Kenyataan manusia sebagai makhluk Tuhan, dengan rasa kemanusiaanya
mempunyai dua unsur yang saling melengkapi dan senantiasa bergerak dalam proses
dialektis. Dua unsur tersebut yaitu unsur horizontal dan unsur vertical
(Khaidir, 2006). Unsur horizontal meliputi interaksi manusia dengan manusia
lainya, tanpa membedakan suku, agama, ras, dan juga interaksi manusia dengan
alam sekitar. Sedangkan unsur vertical merupakan manifestasi dari penghayatan
keagamaan, yaitu hubungan manusia sebagai makhluk dengan Sang Pencipta.
Dalam unsur
vertical, manusia disuguhkan dengan yang namanya agama, sebuah keyakinan bahwa
manusia adalah makhluk ciptaan Tuhan (Tauhid). Dan pada puncaknya agama
sebenarnya adalah pengejawantahan diri manusia untuk mengabdi kepada Tuhan (hablumminAlloh).

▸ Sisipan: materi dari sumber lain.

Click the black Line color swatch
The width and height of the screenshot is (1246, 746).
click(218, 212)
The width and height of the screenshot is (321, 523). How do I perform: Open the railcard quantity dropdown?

Keyakinan dan pengabdian inilah yang disebut dialog vertical.
Dalam realitas
kehidupan, manusia tidak bisa lepas dari hubungan-hubungan dengan makhluk
lainya. Terdapat suatu konsekuensi logis ketika manusia berhubungan
dengan makhluk lain, yaitu menjaga hubungan dengan baik. Dan hubungan inilah
yang disebut hubungan horizontal, yaitu hubungan manusia dengan manusia lain (hablumminannas)

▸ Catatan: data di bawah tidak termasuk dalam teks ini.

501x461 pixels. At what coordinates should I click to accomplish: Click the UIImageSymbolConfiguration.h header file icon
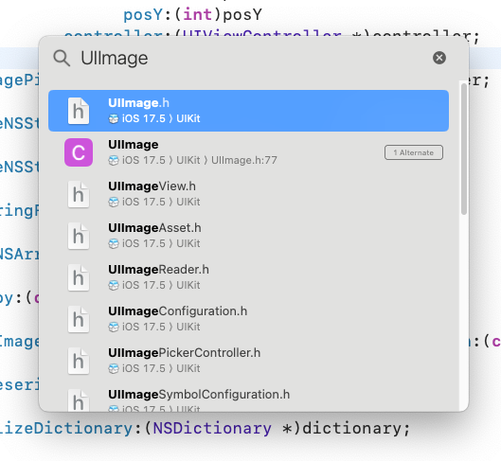79,400
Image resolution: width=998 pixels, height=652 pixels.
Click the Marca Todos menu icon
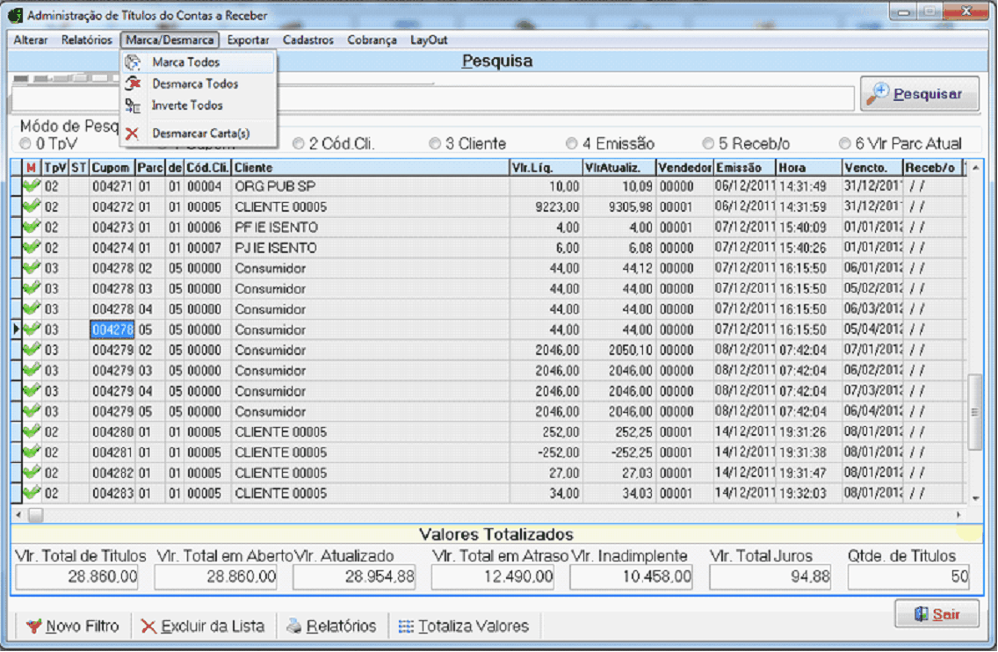point(133,62)
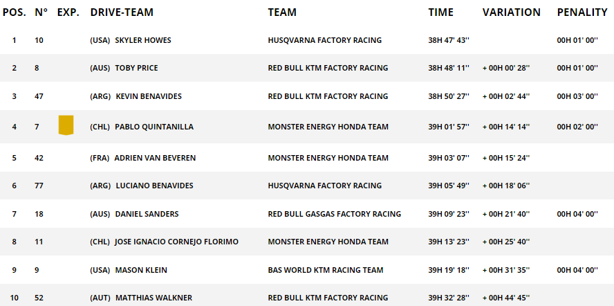This screenshot has width=614, height=306.
Task: Select the TIME column header
Action: point(441,12)
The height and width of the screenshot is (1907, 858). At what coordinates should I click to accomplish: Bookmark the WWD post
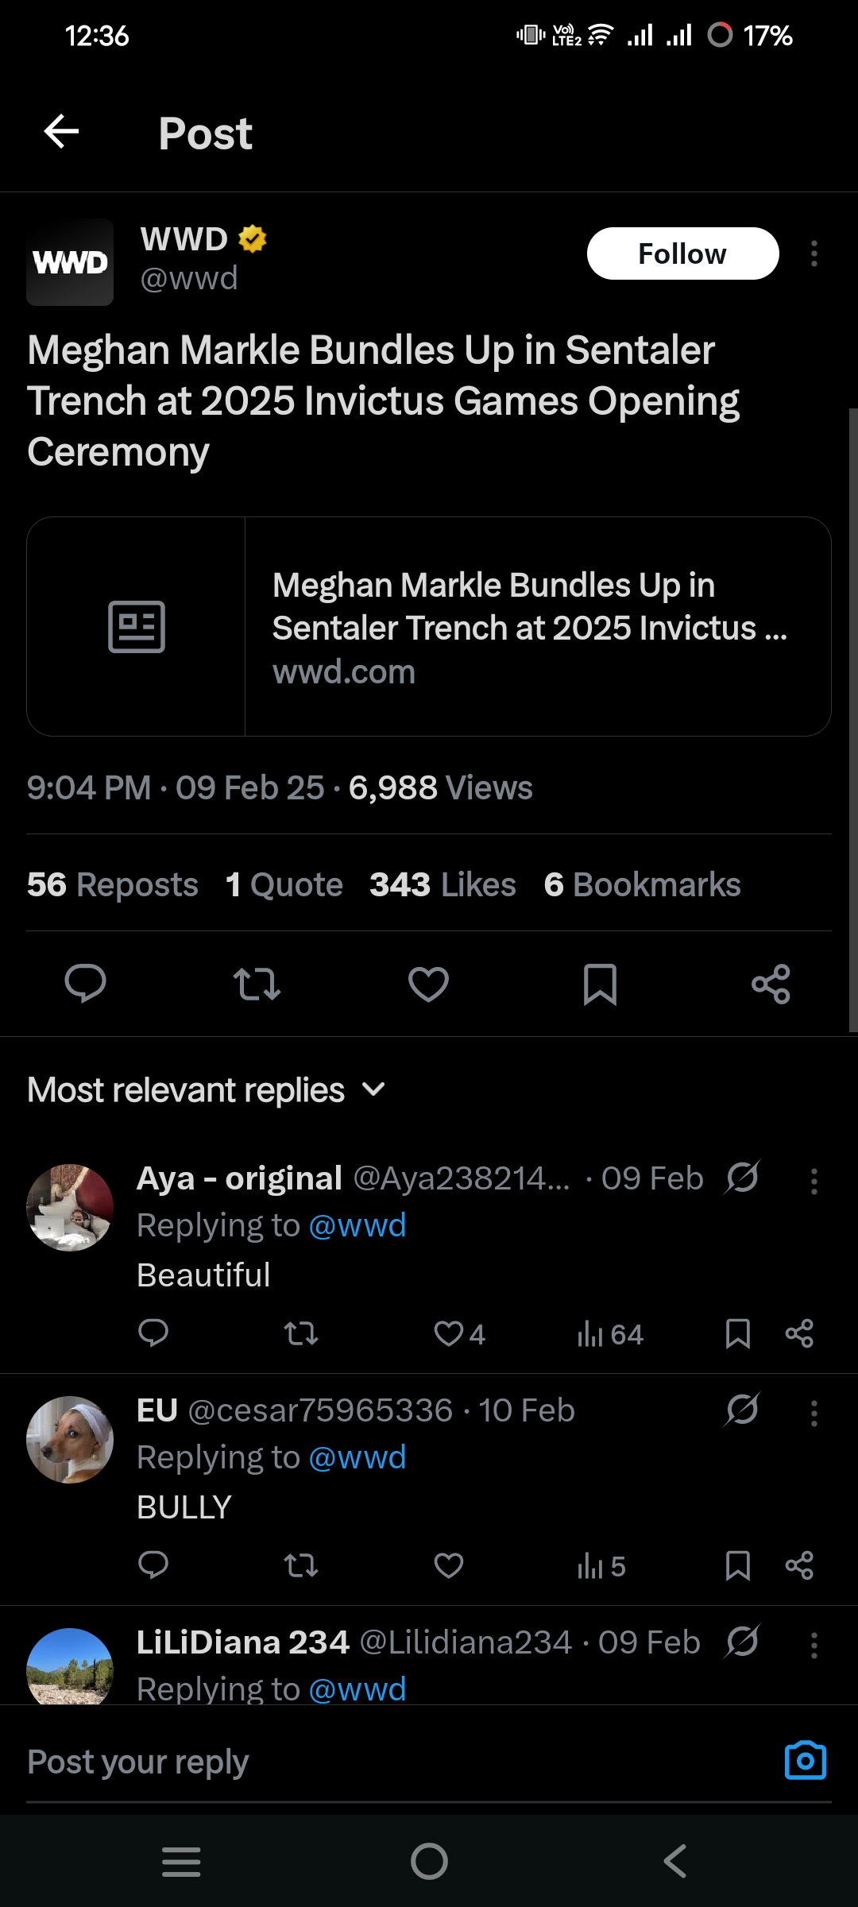click(x=600, y=984)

dan hubungan manusia dengan alam sekitar (hablumminal a’lam). Hubungan
antar manusia ini dilandasi dengan dialog untuk mencapai saling pengertian,
pengakuan akan eksistensi dan sifat dasar manusia. Tokoh filsuf Jerman, Martin
Buber (1878-1965) dengan teori eksistensialisme-nya menjelaskan bahwa eksistensi
manusia pada dasarnya adalah sama, yaitu berproses secara dialektis dalam
mendambakan kesempurnaan eksistensi, pengakuan untuk saling menghormati, saling
mengakui eksistensi manusia lain, keberadaan manusia yang diliputi rasa
kemanusiaan atau yang biasa disebut memanusiakan manusia. Disisi lain manusia
diciptakan ialah sebagai khalifah fil ardh, manusia diciptakan sebagai
pemimpin yang bertanggung jawab di bumi, beranggung jawab dengan baik buruknya
keadaan bumi. Karena dengan akal manusia mampu merenofasi bentuk permukaan bumi (alam) dengan
sangat mudah.
Nabi Muhammad SAW sepulang dari Isra’ Mi’raj membawa
oleh-oleh yaitu perintah untuk shalat. Dalam terminologi Islam, shalat
mempunyai arti doa. Dan shalat dilakukan dengan teknis-teknis tertentu dimana
setiap gerak memiliki arti dan tujuan. Sebagai makhluk, shalat mempunyai arti
suatu penghambaan, abdi kepada Tuhan. Sebagai doa, sholat mempunyai sisi lain
yaitu dimensi kemanusiaan. Terminologi Islam menyebutkan bahwa shalat mencegah
perbuatan keji dan munkar, “Inna sholata
tanha ‘anil fahsa iwal munkar” (Q. S. Al-Ankabut: 45). Secara subjektif, jika
manusia masih melakukan perbuatan keji dan munkar, berarti shalatnya masih
dipertanyakan. Artinya, selain shalat termasuk ritual vertical manusia kepada
Tuhan, shalat juga mempunyai dampak horizontal yaitu hubungan dengan makhluk
lainya. Dengan kesimpulan bahwa dalam satu ibadah (shalat) mempunyai dampak
yang sangat luas, juga berhubungan dengan Nilai Dasar Pergerakan di PMII itu
sendiri. Dimana selain shalat bertendensi pada Tauhid dan hablumminAlloh, shalat juga termanifestasi makna hablumminnas dan hablumminal a’lam.